• [WHAT TO DO]:
Starting at the line that has "Task: Click the 16w timestamp" and ending with the line that has "The height and", repeat those lines with "timestamp" switched to "time label" and nothing else altered.

• [GIVEN RECORDS]:

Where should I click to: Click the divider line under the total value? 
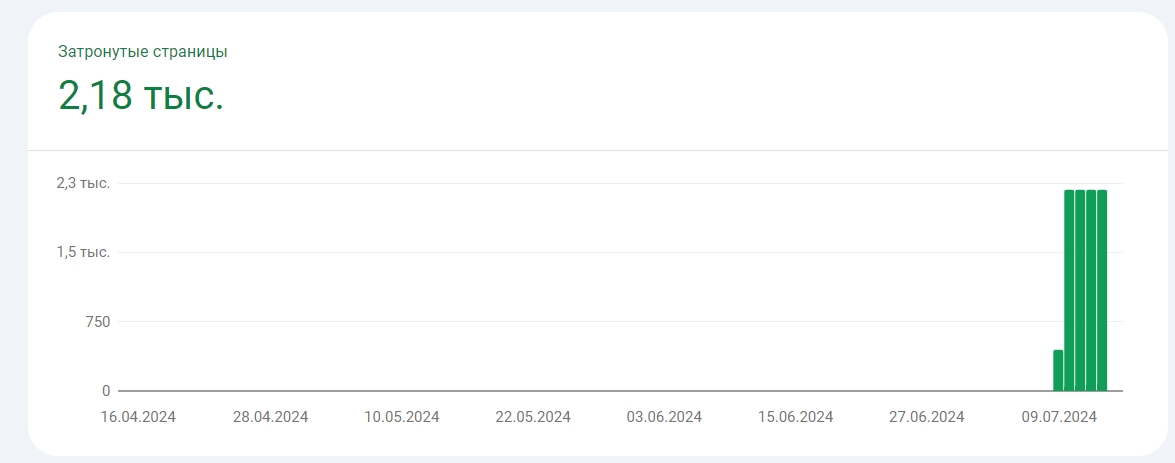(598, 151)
...
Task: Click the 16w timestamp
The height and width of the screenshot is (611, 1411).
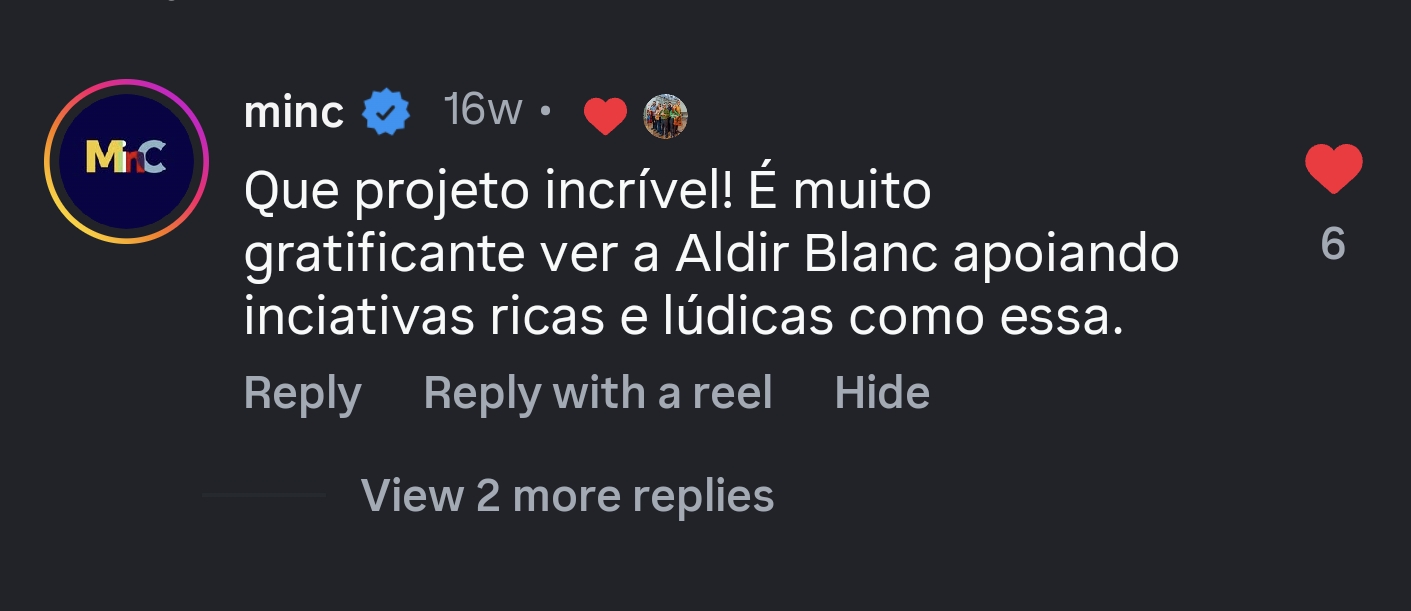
--
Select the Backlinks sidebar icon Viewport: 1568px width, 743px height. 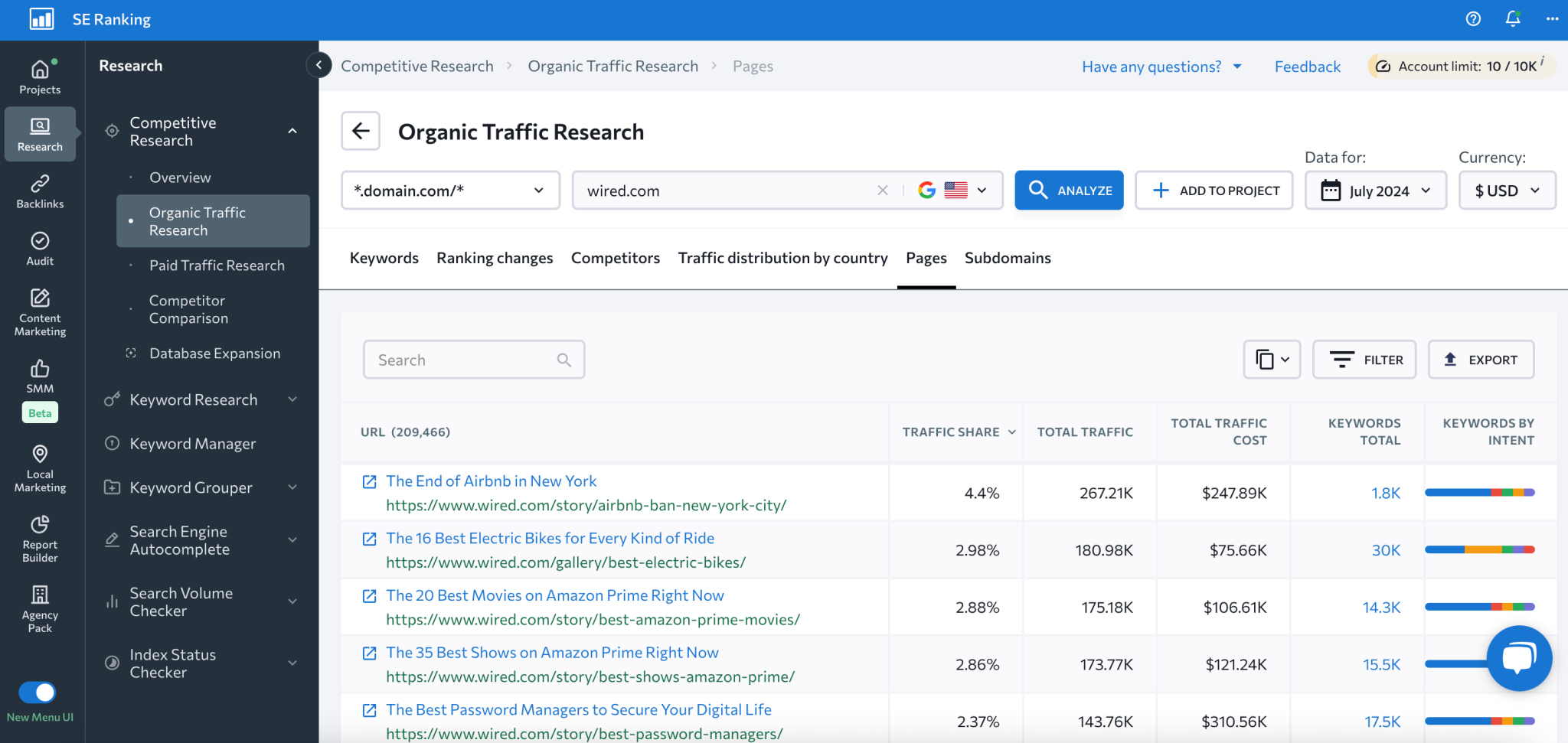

• [OUTPUT FOR THIS TASK]:
Task: Click the 16w time label
The height and width of the screenshot is (611, 1411).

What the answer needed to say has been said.